*** Extracted text Section Begins ***

The aisles of March: What the toilet paper panic tells us about Coronavirus

Toilet paper aisle at Sainsbury’s, Hackney. Image: Adam Barnett
Toilet paper aisle at Sainsbury’s, Hackney. Image: Adam Barnett

First published on March 17, 2020, on Medium

These are the times that try men’s bowels — at least if the toilet paper aisles of the supermarket are any guide. In years to come, tales will be told of the Great Bog Roll Run of 2020, of the days when fear of an imaginary shortage created a real one. Historians will chuckle over the photos of shoppers with trolleys full of toilet paper, as if hoping to placate some faecal deity. The government really must have failed in its efforts to inform the public, given the apparent widespread belief that the Coronavirus is primarily a threat to their arseholes.

Turning to the news, (perhaps struggling to see over our mountains of Andrex), we find it’s our least serious Prime Minister whom history has chosen to inform us that our elderly relatives are toast, or as he so brightly phrased it, “many more families are going to lose loved ones before their time”. At least he didn’t start flailing his arms and promising to “Get Covid Done”. (Perhaps they’ve locked Dominic Cummings in a cupboard.) Though it’s a curious thing about Mr Johnson that even when breaking the grim news about Grandma he doesn’t seem to connect the words with the meaning, and looks as if he might at any moment break into a smile.

*** Extracted text Section Ends ***

▶ [Work instructions] Write out the piece on the toilet paper panic exactly, from "These are the" through "to their arseholes.", inclusive.

*** Extracted records Section Begins ***

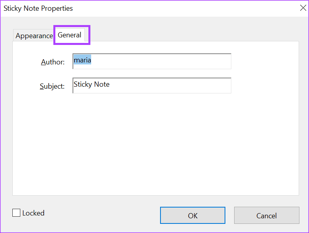Click blank space right of "maria" in Author
The image size is (309, 233).
(167, 61)
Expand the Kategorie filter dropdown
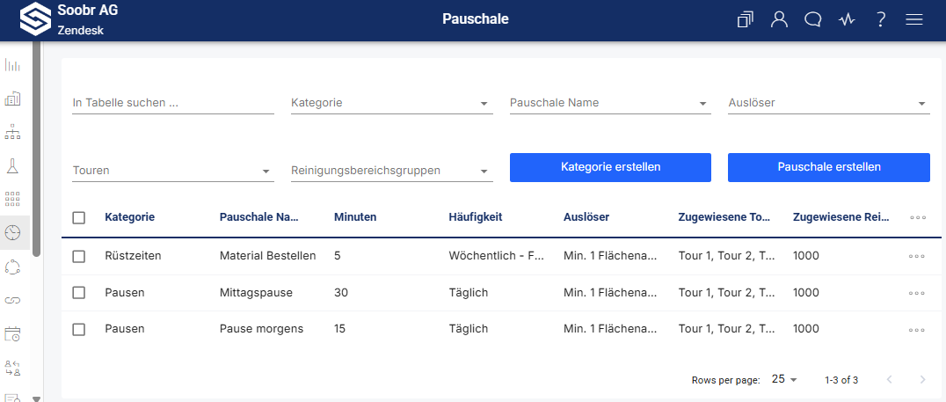946x402 pixels. click(391, 103)
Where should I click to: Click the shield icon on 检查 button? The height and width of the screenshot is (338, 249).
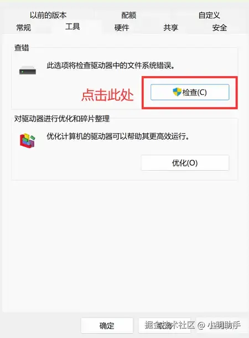point(177,92)
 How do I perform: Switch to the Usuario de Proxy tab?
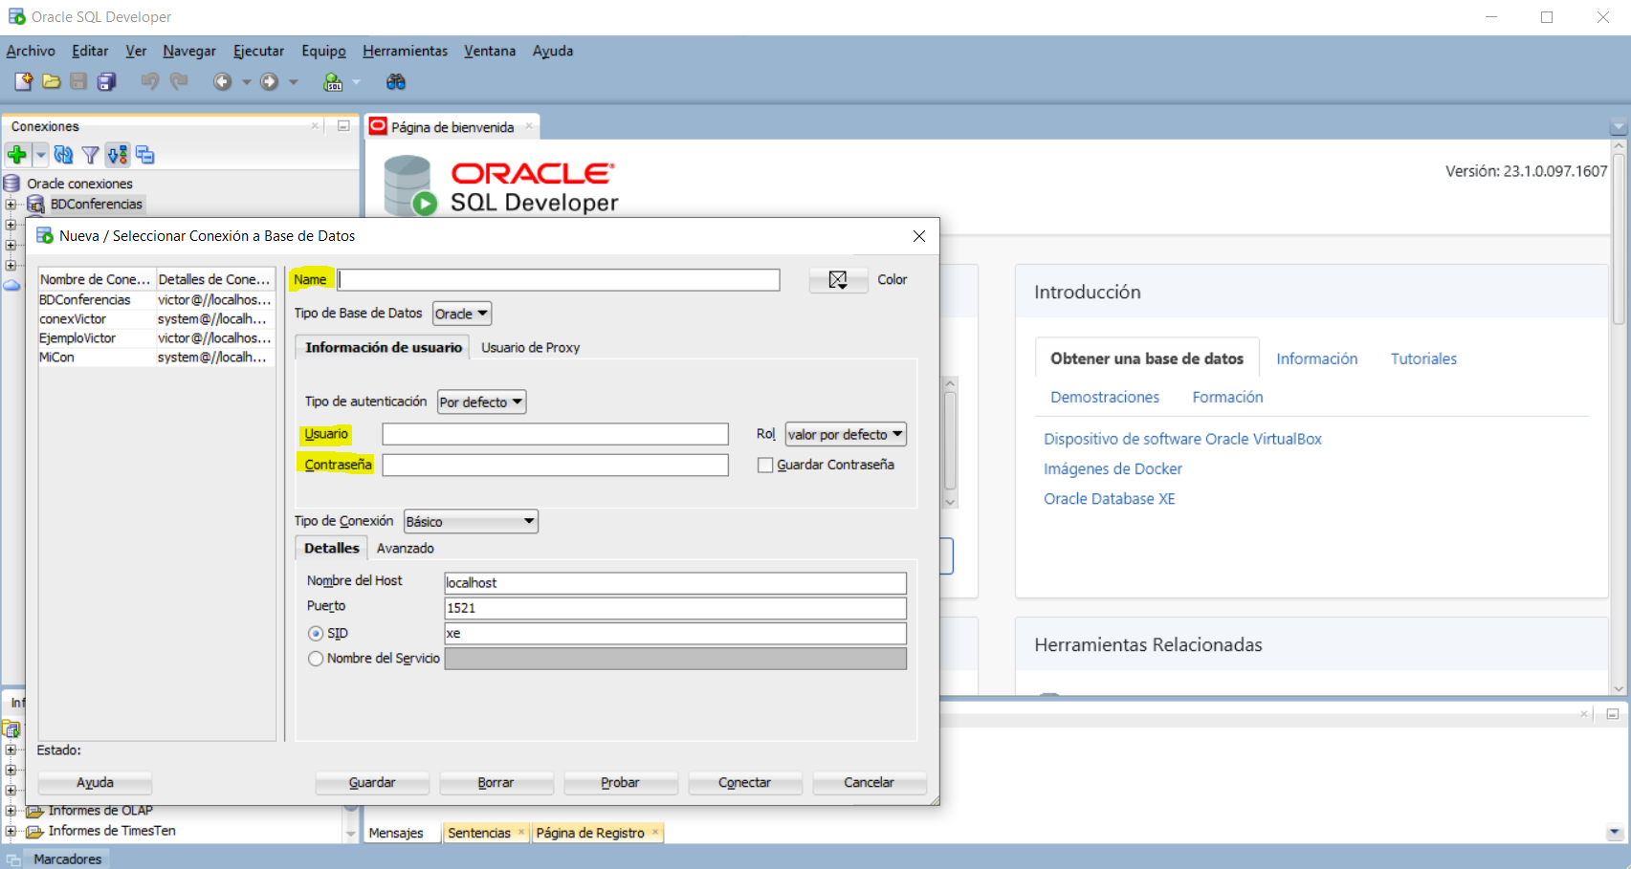pos(530,348)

*** Extracted records Section Ends ***

▶ [Task output]
These are the times that try men’s bowels — at least if the toilet paper aisles of the supermarket are any guide. In years to come, tales will be told of the Great Bog Roll Run of 2020, of the days when fear of an imaginary shortage created a real one. Historians will chuckle over the photos of shoppers with trolleys full of toilet paper, as if hoping to placate some faecal deity. The government really must have failed in its efforts to inform the public, given the apparent widespread belief that the Coronavirus is primarily a threat to their arseholes.